Dá para esperar a descoberta de grandes escândalos?
“Aquela ideia que se tem de CPI convocar pessoa suspeita e pressionar, criar ambiente de constrangimento para confessar ou se contradizer, isso o Supremo já não admite mais. Há precedentes assegurando não só o direito de silêncio, mas até mesmo o de o investigado nem comparecer a uma convocação para depor como suspeito.
Lembro que o Supremo já até proibiu condução coercitiva e o próprio Congresso aprovou lei definindo-a como abuso de autoridade.
Portanto, é equivocado acreditar que a CPI vá colocar o ex-ministro Eduardo Pazuello num paredão de fuzilamento. Não vai.

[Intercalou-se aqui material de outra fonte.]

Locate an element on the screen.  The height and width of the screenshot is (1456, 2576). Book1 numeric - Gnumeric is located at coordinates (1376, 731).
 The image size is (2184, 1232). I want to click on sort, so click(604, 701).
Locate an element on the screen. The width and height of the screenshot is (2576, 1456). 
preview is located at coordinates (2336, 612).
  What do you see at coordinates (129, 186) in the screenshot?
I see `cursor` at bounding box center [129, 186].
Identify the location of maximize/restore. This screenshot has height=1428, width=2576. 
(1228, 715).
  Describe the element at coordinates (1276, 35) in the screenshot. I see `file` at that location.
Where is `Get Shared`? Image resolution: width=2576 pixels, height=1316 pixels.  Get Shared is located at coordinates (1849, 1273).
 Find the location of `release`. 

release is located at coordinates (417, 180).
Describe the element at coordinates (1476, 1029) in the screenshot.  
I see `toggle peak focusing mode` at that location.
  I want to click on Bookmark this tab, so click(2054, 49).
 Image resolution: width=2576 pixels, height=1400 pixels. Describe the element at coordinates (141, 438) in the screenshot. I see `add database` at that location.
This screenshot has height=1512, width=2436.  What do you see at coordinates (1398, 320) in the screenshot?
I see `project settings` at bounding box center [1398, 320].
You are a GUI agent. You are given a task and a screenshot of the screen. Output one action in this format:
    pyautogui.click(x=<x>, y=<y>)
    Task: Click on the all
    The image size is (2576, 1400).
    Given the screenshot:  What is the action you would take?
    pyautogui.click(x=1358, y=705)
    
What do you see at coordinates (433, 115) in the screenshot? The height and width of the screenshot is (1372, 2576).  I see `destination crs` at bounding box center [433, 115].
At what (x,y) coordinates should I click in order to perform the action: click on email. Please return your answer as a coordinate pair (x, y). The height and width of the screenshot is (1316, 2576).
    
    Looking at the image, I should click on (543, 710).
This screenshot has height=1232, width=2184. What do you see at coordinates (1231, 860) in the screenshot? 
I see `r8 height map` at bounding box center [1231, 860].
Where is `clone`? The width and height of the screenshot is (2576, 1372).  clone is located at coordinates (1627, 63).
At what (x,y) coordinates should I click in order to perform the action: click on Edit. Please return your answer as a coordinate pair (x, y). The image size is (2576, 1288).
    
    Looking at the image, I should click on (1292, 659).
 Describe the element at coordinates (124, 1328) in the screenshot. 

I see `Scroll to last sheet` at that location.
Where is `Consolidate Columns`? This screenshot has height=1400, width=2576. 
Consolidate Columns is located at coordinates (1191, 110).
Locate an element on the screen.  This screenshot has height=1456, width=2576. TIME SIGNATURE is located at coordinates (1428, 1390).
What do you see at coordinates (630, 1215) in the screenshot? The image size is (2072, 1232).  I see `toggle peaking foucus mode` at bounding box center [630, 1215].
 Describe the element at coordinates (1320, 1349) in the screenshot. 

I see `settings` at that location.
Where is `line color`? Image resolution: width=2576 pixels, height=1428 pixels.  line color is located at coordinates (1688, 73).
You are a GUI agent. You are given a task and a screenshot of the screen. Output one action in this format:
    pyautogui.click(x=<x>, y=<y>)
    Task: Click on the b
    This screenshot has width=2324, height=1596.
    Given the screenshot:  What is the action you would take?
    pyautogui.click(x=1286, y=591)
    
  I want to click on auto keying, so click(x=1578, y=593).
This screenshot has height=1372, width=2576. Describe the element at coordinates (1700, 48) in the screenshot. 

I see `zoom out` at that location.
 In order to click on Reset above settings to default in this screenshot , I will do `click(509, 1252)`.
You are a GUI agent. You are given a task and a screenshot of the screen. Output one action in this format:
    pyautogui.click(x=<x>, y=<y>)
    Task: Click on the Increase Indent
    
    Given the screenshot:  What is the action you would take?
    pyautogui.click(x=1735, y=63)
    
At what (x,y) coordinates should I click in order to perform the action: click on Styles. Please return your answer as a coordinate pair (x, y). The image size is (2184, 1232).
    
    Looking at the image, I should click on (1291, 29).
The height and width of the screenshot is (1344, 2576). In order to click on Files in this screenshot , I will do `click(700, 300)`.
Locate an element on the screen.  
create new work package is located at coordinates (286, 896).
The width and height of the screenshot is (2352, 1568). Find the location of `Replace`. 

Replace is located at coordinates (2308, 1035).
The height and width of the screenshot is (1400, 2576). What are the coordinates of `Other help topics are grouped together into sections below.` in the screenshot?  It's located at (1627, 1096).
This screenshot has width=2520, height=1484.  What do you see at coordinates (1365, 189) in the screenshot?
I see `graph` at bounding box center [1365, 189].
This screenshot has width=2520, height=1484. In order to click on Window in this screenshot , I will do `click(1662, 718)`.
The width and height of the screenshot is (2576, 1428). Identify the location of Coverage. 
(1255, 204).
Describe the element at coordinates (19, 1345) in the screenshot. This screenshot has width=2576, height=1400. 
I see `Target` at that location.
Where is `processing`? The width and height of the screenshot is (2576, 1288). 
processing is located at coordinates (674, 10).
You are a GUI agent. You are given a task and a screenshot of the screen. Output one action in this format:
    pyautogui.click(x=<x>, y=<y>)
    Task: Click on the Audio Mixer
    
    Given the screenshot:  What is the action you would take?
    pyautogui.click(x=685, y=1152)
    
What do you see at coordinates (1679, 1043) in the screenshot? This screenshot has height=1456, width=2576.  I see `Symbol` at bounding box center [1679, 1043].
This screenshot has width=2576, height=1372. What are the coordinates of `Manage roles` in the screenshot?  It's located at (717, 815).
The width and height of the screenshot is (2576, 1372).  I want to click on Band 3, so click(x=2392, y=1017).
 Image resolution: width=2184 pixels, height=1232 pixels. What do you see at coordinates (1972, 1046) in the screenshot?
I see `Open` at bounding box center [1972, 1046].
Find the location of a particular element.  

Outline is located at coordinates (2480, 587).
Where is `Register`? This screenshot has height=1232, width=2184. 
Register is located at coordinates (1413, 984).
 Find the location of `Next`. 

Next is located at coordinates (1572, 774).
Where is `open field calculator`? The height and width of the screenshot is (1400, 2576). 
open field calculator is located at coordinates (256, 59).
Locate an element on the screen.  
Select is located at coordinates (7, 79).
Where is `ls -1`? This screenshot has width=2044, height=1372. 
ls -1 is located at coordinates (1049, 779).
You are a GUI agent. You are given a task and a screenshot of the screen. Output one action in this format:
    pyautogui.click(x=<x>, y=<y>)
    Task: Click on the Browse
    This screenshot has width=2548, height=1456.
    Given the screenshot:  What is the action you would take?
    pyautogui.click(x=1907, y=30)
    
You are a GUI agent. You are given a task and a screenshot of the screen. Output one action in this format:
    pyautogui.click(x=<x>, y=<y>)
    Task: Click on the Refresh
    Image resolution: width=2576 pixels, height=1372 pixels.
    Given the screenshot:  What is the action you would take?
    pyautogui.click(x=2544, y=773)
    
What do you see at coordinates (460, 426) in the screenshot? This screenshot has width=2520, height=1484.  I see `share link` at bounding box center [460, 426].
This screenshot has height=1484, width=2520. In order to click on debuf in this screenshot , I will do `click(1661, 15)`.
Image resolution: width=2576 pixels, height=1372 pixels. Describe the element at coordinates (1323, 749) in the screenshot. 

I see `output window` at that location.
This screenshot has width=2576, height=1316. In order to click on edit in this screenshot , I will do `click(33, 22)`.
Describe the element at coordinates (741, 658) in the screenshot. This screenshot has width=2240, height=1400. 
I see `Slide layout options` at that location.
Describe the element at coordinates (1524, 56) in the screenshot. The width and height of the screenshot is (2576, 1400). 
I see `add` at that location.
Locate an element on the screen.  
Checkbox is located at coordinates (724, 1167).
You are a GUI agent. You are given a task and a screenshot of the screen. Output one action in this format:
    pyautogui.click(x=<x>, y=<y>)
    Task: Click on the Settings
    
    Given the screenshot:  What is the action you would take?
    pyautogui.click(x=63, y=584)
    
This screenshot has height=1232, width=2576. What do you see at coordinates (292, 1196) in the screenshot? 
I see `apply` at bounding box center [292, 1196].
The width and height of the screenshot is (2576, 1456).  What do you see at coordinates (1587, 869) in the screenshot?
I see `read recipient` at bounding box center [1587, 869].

Mas a CPI pode ter bons resultados. Ela tem poderes de juiz e pode recrutar técnicos e investigadores de outros órgão públicos para assessorar os senadores. Tudo dependerá da atenção que receber da mídia e das redes sociais. Parlamentares, por dependerem do voto, são muito sensíveis à opinião pública. Tivemos CPIs que não tiveram cobertura da imprensa, porque não despertavam o interesse do público. Por isso, quase ninguém ficou sabendo se deram ou não resultados, como foi o caso das CPIs do Trabalho Escravo e a CPI do Tráfico de Pessoas. Aliás, muita gente sequer ficou sabendo da existência delas.”